**FRAGMENT UIT DOCUMENT**
Uitspraak
1.[verzoeker1] ,
[verzoekers] c.s.,
Gerechtshof Arnhem-Leeuwarden
In deze zaak heeft het Gerechtshof Arnhem-Leeuwarden op 7 december 2018 een wrakingsverzoek afgewezen dat was ingediend door een groep verzoekers tegen de raadsheren B.J.H. Hofstee, J. Smit en A.R. van der Winkel. De verzoekers voerden aan dat de houding van de raadsheren tijdens een comparitie op 17 september 2018 en de onjuistheden in het proces-verbaal van die zitting hen deden vrezen voor een gebrek aan onpartijdigheid. De wrakingskamer oordeelde echter dat de verzoekers niet ontvankelijk waren in hun wrakingsverzoek, omdat zij niet tijdig alle feiten en omstandigheden hadden voorgedragen. De wrakingskamer benadrukte dat op grond van artikel 37 lid 3 van het Wetboek van Burgerlijke Rechtsvordering (Rv) alle gronden voor wraking tegelijk moeten worden ingediend. De raadsheren hebben zich niet schuldig gemaakt aan vooringenomenheid, en de vrees van de verzoekers was niet objectief gerechtvaardigd. De wrakingskamer concludeerde dat de aangevoerde feiten geen grond vormden voor wraking en wees het verzoek af.

**WERKOPDRACHT**
Leg uit waarom de wrakingskamer volgens de uitspraak over het wrakingsverzoek de verzoekers niet-ontvankelijk vond. Gebruik een tot drie zinnen.

[Verzamelde gegevens]
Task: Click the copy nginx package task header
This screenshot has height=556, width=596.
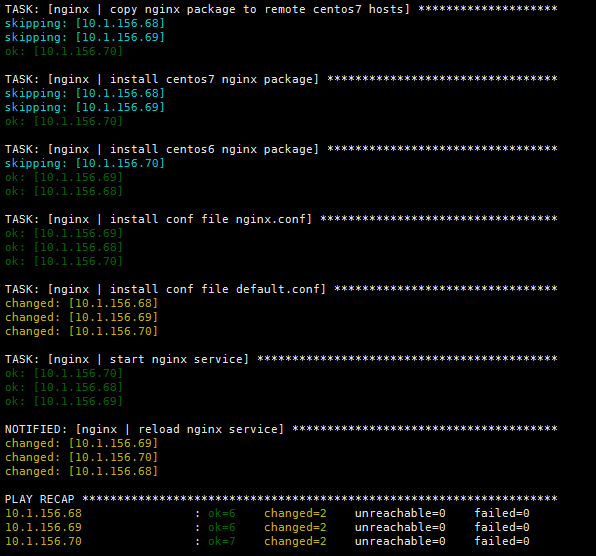Action: pyautogui.click(x=281, y=9)

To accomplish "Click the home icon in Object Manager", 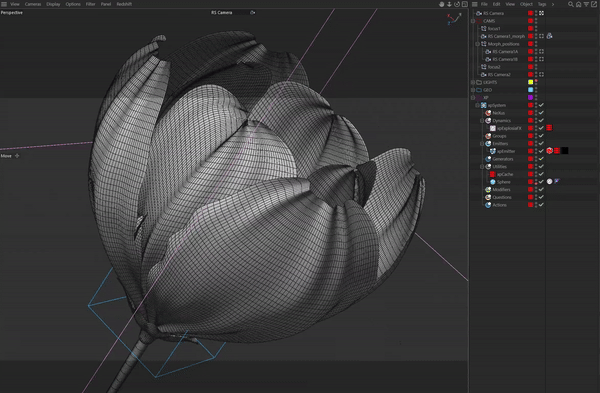I will (579, 4).
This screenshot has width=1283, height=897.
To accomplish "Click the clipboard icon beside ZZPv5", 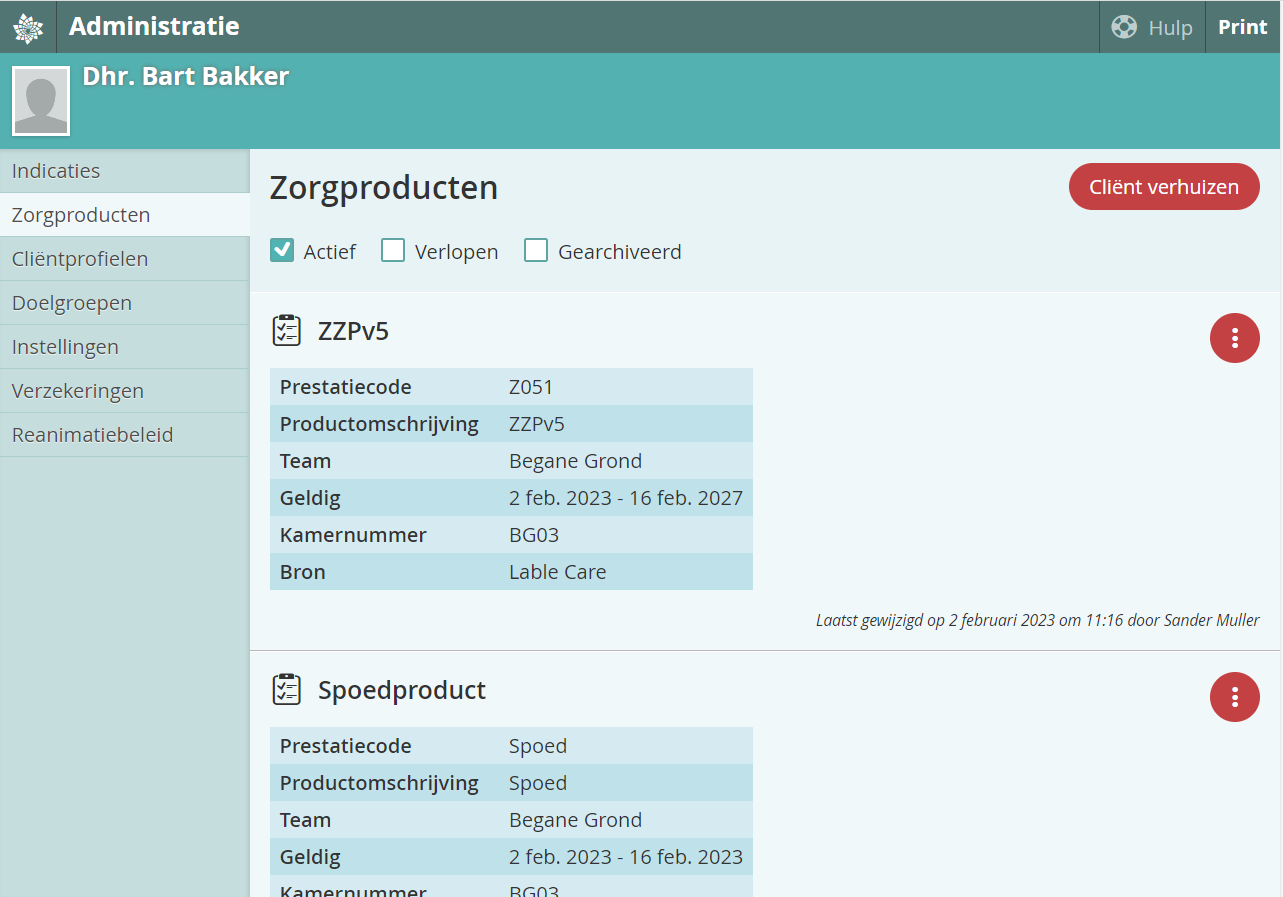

**UITWERKING OPDRACHT**
De verzoekers hadden niet tijdig alle feiten en omstandigheden voorgedragen. Op grond van artikel 37 lid 3 van het Wetboek van Burgerlijke Rechtsvordering moeten alle gronden voor wraking tegelijk worden ingediend.